Submitted by: John on Tuesday, June 5, 2012
I think the point was that Wallace could have immediately signed the tender (so injury would not prevent his receiving a paycheck) and then attended the OTA's. He chose instead to make a statement that may just serve to hinder good faith negotiations in the future. Apparently everyone on the planet but Wallace and Bus Cook knew the Steelers wouldn't be pressured. The FO has shown in the past that it will continue to work on a long term deal with a key player once in the fold - though they are way too intelligent to even discuss a deal "in excess of Fitzgerald's" (as sought by Wallace and Cook, per an NBC Sports report in March). In my opinion, Wallace should be thrilled with anything approaching $40 million for five years. If he demands more than that, adios. Invest that cash in long term contracts with Brown and Saunders before the season begins.
Submitted by: Clarence on Tuesday, June 5, 2012
That's what the players are faced. They have to ignore fans, some of whom, just hate on million $$ athletes. Wallace has to protect himself especially considering the many post career risks these guys assume. He does not have to report, he has the playbook, no one will take his spot and he has to prove his point about his contract. However, the team need another year to see if this guys is in fact the next superstar receiver before he is paid like it. Remember this is Fitzgerald's 3rd contract. He's just now getting his mega millions. The Steelers cannot afford to skip the step of the 2nd contract with Wallace. The difference is Wallace's skills are speed based where Fitz is power based. Speed always goes first so he has to capitalize even if he does grow his game. I think the fair contract here is 5 years $55 mil with a $12 mil signing bonus to start next year. The tender must be signed for this year, unless $2.52 million is his first year salary and his $12 mil comes in the way of a roster bonus next year for cap purposes. No matter what happens, Wallace has to face the fact that there will be no $120 million receivers for the Pittsburgh Steelers. Especially when our star, top 5 QB is paid $105 mil.
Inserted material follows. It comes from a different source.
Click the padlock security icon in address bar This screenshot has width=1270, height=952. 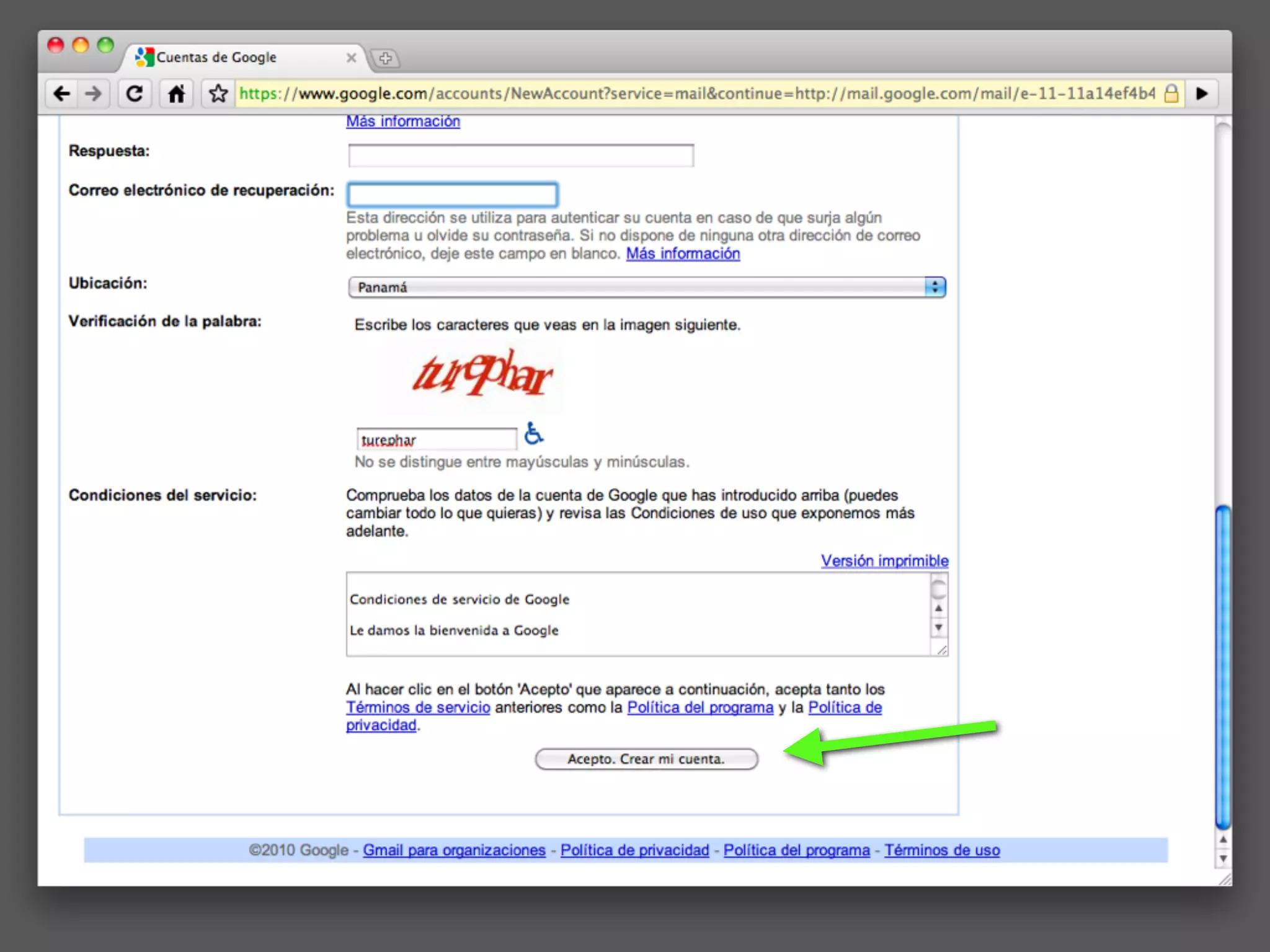tap(1171, 94)
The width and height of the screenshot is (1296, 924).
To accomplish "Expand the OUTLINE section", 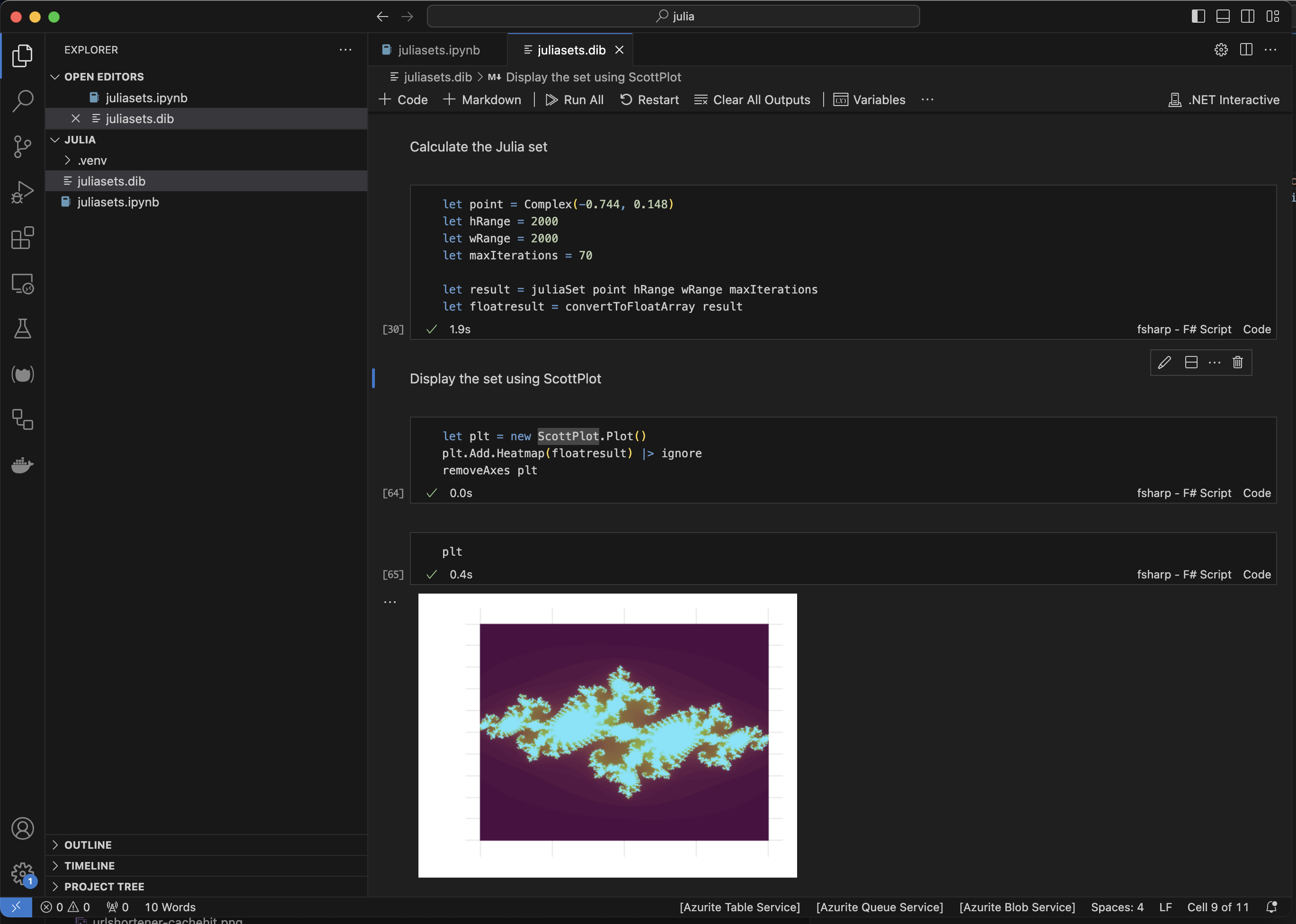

Submitted by: Doug on Tuesday, June 5, 2012
No one would blame Wallace for not showing up for the voluntary practices, but I think the media is making a bigger issue of this than it really is. The only reason why he wouldn't have signed the free-agent tender is because there is still hope of getting a long term offer done. I would guess that the Steelers are still trying to work something out with his agent. He's not going to take a pay cut at the June 15th deadline just to prove a point, he's just leaving the door open until then.